A Justiça Federal no Amazonas recebeu a denúncia apresentada pelo Ministério Público Federal (MPF) contra quatro pessoas acusadas de explorar ilegalmente cassiterita no interior do Parque Nacional Mapinguari, em Lábrea, no sul do estado. Com a decisão, os investigados passam à condição de réus e responderão pelos crimes de usurpação de bem da União, extração ilegal de recursos minerais e dano a unidade de conservação.
Segundo o MPF, a atividade de mineração clandestina ocorria em uma área de proteção integral, onde a exploração de recursos naturais é proibida por lei. A cassiterita é o principal minério utilizado na produção de estanho, metal empregado na fabricação de embalagens metálicas, componentes eletrônicos, peças automotivas e ligas industriais.
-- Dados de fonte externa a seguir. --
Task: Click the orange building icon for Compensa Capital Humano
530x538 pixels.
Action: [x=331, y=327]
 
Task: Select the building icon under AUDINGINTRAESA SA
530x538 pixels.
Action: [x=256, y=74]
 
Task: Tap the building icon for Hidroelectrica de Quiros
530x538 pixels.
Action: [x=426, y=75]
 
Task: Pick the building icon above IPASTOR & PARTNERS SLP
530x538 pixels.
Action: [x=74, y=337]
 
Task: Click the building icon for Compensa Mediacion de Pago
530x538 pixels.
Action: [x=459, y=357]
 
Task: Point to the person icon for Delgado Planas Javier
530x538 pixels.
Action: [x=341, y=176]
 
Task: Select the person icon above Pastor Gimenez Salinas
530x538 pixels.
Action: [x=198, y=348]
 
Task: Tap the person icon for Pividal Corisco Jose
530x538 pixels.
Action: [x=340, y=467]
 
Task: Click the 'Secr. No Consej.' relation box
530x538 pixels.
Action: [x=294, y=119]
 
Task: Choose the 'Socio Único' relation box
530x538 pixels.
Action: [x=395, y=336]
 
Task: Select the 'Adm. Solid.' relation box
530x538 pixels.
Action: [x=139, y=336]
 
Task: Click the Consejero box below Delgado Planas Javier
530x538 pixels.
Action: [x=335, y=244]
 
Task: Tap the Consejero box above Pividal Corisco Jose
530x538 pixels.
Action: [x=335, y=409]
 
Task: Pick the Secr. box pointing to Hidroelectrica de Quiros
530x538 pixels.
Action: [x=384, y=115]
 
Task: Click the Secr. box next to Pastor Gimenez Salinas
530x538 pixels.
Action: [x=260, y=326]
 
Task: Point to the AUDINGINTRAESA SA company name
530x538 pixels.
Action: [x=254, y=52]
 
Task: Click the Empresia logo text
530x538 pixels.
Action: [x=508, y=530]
As investigações apontam que o garimpo já funcionava antes de 2007 e seguia em operação quando foi alvo da Operação Oportunidade V, realizada em 26 de julho de 2023 por equipes do Instituto Chico Mendes de Conservação da Biodiversidade (ICMBio), com apoio da Polícia Civil de Rondônia.
De acordo com a denúncia, o responsável pelo garimpo fugiu para a mata ao perceber a chegada da fiscalização, deixando para trás uma mochila com documentos pessoais. Os outros três denunciados foram encontrados no local realizando a extração do minério e admitiram participação na atividade ilegal.
Área degradada
Laudos do ICMBio e da Polícia Federal apontam que a exploração ilegal suprimiu pelo menos 39 hectares de vegetação nativa, afetando cerca de 4,8 quilômetros de cursos d’água, todos situados em áreas de preservação permanente.
Conforme os órgãos de fiscalização, os investigados utilizavam desmonte hidráulico, motores-bomba, tubulações de sucção e equipamentos para separação do minério, além de manter um acampamento de apoio. A atividade provocou alterações na drenagem natural, abertura de cavas inundadas e impactos ao solo, à água e ao ar.
Em razão dos danos ambientais, o ICMBio aplicou uma multa de R$ 450 mil, classificando a infração como intencional e de grande impacto ambiental.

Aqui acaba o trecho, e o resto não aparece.